Transcribe only what runs from the line including "Task: Switch to the Strona startowa tab" through the last line of the entries, exactly as it appears.

━━ SUPPLIED DATA ━━

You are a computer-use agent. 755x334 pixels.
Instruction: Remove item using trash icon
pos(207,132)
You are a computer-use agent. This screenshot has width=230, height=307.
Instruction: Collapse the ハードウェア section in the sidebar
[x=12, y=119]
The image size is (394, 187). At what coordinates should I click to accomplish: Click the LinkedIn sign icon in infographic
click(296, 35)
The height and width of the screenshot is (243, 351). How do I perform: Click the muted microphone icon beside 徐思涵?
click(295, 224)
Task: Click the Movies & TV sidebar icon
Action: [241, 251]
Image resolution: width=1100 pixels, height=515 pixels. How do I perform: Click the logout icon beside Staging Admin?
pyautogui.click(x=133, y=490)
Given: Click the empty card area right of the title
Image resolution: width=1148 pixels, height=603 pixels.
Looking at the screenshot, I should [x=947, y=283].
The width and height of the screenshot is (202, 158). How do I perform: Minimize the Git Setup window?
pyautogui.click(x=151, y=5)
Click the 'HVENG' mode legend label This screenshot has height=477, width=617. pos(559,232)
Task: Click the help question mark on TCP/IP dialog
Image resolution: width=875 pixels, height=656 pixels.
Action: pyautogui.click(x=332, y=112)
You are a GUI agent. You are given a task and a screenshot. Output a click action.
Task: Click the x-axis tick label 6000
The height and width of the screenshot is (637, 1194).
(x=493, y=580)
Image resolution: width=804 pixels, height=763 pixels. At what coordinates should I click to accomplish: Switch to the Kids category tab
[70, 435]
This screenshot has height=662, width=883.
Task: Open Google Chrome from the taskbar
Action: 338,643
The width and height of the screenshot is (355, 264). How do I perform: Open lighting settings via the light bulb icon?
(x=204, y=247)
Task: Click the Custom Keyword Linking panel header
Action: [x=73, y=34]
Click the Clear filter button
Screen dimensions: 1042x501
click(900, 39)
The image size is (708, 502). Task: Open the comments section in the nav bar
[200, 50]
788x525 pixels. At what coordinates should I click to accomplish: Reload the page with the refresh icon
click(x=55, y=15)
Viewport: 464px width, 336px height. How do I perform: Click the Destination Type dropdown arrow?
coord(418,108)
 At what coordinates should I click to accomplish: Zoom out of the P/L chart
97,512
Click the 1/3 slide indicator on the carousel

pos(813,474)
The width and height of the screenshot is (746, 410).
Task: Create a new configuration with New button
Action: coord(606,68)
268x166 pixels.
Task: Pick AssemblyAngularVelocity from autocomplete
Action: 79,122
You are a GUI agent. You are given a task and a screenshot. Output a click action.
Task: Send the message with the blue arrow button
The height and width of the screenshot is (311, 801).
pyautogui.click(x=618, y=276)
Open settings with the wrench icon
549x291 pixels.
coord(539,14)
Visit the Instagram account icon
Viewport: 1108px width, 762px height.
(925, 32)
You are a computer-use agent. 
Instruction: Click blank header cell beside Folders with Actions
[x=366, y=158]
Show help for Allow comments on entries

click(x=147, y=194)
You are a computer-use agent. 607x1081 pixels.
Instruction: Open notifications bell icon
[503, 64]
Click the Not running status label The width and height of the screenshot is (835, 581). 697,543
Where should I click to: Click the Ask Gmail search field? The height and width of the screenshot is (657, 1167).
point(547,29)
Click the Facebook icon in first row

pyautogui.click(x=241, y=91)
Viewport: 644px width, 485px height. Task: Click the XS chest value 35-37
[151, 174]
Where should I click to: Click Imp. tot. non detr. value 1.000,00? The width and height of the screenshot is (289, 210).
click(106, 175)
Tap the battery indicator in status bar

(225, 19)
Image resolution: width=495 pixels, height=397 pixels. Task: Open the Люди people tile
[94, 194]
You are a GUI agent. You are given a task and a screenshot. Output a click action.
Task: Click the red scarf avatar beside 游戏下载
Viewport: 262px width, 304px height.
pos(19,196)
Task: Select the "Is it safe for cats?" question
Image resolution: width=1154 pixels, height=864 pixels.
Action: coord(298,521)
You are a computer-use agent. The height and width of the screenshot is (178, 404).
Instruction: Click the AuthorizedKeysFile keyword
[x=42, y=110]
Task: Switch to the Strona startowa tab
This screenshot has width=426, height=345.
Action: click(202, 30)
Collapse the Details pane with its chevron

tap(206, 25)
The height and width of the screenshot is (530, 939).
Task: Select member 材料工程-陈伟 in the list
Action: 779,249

━━━

■ SOLUTION:
Task: Switch to the Strona startowa tab
This screenshot has width=426, height=345.
Action: click(202, 30)
Collapse the Details pane with its chevron

tap(206, 25)
The height and width of the screenshot is (530, 939).
Task: Select member 材料工程-陈伟 in the list
Action: 779,249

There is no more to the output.